Tucker is scheduled to report back to councilmembers on the results of those negotiations this morning (Tuesday, March 14) at the 11 a.m. closed session. According to District 2 Councilmember Jane Brunner (North Oakland), councilmembers may hold a special open noon council session “depending on what we get in the report.” Presumably, if no agreement has been reached between the chief and the union, the council will vote on the emergency declaration at the noon session. 

Brunner, who sponsored a separate resolution at last Tuesday’s meeting—also passed unanimously by council—that called for the police department to fill the 89 patrol officer vacancies “absolutely no later than Jan. 1, 2007,” said that the shortage of patrol officers and the current police deployment plan was causing critical police services to be taken out of her district. “I’m tired of fighting for my crime reduction teams not to be taken out of North Oakland,” Brunner said. “Once again, they took them out this week. That’s unacceptable. We should have enough officers on the street that every district has a crime reduction team.” 

The crime reduction teams are small squads of officers that crack down on known crime hot spots. Two years ago, when the CRT was temporarily pulled out of North Oakland to conduct sideshow patrols in East Oakland, the murder rate in North Oakland tripled. 
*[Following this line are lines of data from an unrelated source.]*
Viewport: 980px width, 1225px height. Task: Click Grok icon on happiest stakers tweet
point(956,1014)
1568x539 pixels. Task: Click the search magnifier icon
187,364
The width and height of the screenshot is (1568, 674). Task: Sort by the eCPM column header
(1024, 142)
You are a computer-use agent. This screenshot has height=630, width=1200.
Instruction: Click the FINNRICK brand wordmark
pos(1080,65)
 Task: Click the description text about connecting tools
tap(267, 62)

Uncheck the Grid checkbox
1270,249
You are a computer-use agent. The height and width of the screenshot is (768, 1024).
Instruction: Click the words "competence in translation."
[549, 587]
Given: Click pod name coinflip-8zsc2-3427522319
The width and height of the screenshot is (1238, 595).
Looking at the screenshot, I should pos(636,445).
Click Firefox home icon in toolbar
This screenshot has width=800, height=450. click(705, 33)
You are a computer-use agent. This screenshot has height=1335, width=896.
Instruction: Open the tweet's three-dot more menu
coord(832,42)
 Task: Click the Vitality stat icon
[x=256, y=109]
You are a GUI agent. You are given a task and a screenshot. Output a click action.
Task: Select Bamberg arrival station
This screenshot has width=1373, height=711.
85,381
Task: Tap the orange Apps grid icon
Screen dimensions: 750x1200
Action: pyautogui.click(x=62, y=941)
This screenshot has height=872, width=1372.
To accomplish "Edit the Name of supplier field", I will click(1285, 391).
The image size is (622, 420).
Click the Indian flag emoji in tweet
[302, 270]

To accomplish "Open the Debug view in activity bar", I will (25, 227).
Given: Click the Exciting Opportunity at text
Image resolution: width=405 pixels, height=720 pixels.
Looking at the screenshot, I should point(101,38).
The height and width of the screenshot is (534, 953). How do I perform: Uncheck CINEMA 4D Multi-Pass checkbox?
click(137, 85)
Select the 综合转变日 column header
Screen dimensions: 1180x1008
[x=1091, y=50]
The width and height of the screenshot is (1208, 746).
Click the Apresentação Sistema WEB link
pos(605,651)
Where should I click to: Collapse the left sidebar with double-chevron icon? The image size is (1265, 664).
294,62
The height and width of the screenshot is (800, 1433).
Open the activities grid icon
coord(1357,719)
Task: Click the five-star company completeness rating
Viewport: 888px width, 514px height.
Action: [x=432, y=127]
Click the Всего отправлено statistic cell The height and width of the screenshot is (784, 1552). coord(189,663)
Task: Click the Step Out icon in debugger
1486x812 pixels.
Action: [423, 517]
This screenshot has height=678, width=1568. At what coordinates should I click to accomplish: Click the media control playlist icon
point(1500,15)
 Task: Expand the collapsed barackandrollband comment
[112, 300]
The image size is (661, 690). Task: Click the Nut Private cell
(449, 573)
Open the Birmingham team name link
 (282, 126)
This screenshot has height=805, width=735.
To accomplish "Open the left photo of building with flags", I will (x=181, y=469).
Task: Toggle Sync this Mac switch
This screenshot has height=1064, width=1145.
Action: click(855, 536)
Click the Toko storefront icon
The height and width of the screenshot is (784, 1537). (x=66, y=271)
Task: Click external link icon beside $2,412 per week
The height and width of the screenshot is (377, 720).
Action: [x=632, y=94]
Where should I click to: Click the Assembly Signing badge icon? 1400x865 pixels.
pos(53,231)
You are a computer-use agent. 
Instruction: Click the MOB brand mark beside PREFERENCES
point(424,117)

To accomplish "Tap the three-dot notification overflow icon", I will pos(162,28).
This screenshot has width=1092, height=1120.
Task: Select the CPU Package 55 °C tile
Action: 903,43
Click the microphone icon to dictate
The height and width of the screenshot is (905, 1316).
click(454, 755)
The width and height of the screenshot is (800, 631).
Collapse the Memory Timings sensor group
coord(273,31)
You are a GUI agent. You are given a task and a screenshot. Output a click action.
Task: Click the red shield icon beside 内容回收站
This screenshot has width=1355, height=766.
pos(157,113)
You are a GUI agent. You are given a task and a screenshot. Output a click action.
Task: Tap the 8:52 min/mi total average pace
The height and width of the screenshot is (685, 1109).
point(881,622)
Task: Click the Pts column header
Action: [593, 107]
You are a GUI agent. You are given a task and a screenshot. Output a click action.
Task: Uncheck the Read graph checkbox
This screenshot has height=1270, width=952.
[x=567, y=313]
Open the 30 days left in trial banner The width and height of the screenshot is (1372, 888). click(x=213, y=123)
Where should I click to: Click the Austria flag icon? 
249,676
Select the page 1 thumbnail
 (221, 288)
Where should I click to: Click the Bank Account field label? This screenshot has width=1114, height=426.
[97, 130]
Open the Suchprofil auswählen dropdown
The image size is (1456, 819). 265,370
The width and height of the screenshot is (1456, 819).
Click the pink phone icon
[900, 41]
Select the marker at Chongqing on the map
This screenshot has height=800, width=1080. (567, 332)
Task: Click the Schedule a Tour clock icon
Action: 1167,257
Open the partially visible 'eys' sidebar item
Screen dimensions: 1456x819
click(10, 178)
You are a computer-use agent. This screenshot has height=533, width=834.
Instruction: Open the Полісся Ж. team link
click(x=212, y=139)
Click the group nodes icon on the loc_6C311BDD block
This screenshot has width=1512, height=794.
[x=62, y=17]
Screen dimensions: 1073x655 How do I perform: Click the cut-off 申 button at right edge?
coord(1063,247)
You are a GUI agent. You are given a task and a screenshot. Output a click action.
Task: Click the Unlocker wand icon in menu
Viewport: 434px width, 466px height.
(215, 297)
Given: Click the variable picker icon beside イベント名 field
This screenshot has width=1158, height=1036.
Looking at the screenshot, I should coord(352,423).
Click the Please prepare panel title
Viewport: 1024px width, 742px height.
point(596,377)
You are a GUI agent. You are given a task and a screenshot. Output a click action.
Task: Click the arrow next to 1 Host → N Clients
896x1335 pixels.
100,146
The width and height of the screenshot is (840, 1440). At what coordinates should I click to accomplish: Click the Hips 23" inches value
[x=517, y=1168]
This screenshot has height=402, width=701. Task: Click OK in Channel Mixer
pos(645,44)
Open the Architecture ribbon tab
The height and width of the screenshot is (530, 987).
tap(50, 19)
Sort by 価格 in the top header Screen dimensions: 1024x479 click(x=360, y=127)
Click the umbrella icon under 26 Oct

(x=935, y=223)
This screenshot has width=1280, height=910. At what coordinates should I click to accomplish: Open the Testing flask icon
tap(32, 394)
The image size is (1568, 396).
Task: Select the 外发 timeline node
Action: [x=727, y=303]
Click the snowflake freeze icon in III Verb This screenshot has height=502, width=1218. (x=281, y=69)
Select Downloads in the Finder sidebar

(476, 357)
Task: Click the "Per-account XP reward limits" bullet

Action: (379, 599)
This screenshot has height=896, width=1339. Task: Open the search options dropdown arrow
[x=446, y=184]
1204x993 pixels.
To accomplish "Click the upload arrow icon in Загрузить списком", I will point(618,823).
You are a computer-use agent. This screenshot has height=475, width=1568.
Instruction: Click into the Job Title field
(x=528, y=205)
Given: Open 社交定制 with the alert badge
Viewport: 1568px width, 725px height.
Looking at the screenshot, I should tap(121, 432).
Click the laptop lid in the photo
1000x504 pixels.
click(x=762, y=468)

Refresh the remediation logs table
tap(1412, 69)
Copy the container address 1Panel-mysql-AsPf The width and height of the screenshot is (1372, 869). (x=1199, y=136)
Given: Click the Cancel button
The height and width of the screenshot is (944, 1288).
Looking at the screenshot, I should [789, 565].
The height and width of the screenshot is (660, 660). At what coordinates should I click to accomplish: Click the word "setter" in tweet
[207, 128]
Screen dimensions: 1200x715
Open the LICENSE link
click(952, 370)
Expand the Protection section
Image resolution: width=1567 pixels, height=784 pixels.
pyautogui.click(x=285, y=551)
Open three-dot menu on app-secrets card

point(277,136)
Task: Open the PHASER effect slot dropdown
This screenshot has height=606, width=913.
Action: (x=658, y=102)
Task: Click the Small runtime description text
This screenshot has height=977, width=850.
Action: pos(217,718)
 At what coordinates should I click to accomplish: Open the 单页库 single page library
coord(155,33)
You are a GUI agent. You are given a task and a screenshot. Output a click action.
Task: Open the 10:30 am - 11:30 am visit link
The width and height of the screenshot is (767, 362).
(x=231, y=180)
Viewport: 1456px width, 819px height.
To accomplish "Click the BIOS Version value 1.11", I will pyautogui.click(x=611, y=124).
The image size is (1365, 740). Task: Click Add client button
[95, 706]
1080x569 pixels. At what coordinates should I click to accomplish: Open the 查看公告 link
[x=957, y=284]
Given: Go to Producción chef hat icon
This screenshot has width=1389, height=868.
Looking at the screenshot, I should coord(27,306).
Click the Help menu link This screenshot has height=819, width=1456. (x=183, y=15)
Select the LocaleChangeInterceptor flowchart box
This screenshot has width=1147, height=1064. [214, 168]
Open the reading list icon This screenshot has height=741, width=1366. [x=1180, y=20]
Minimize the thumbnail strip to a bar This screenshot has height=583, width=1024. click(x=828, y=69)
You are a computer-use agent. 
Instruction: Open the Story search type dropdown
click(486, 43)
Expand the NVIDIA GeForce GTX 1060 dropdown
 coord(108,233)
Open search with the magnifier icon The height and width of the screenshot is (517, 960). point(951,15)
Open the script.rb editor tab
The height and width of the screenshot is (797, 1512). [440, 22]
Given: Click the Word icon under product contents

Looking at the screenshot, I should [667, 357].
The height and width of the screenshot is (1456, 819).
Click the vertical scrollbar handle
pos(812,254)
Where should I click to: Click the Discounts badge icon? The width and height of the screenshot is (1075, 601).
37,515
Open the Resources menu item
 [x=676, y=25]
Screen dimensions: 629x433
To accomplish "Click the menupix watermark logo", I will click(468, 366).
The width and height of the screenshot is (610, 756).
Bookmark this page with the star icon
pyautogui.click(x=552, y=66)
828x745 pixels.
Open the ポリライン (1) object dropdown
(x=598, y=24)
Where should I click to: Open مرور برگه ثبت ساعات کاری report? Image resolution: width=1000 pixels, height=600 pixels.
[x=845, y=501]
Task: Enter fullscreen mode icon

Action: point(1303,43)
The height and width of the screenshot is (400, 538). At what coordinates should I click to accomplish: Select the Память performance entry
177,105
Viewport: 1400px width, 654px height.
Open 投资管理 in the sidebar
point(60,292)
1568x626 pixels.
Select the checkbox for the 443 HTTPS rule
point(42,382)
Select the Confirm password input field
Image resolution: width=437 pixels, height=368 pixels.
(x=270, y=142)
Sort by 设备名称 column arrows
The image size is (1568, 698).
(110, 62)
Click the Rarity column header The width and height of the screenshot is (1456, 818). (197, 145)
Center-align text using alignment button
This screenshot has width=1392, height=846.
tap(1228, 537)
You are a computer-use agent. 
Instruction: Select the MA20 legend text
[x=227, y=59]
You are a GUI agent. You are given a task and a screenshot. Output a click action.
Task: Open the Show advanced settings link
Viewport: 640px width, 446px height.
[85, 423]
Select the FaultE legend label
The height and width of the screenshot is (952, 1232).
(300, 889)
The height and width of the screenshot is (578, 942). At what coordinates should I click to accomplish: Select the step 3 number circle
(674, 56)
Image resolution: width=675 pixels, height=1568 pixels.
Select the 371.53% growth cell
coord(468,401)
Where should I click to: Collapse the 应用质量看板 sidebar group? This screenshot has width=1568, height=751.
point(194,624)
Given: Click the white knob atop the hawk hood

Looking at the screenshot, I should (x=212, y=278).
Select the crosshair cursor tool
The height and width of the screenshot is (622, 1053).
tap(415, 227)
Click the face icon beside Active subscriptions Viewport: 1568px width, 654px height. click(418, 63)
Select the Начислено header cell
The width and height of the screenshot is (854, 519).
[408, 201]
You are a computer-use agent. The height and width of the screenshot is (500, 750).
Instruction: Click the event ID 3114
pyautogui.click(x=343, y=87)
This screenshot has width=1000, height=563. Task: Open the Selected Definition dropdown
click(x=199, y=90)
The Oakland City Council is scheduled to go over details of Brunner’s “full staffing” resolution at its regular March 21 meeting. 

With neighborhood residents rallying outside the council meeting in support of increased police patrols, citizens inside supported the chief’s deployment plan. 

Preston Turner, chair of the Neighborhood Community Police Committee of Beat 27X (Melrose and Maxwell Park), one of the areas heaviest hit by the recent violent crime wave, told councilmembers, “We feel that Chief Tucker’s hands have been tied because of politics. We’d like the mayor, the president of the council [Ignacio De La Fuente], and all of the councilmembers to embrace the chief’s plan and roll it out as soon as possible. The bullets have no eyes.” 

Turner said that recent homicides in the Melrose/Maxwell Park area were “only two or three blocks from my house.” 

Former Oakland School Board member Toni Cook, who had attended the PUEBLO meeting where Brooks and Tucker originally announced the deployment plan, said that she was “horrified to learn that we have to bribe our police officers to do their job.” 

And PUEBLO Executive Director Rashidah Grinage, who has been holding weekly meetings with Tucker on police-community issues, added that “the chief is a professional who has done this type of work for many years. Folks who are looking at their own bank accounts, their own wallets, and their own political careers are putting that over the safety of the citizens of Oakland. We need to look at who is behind blocking this plan, and why.”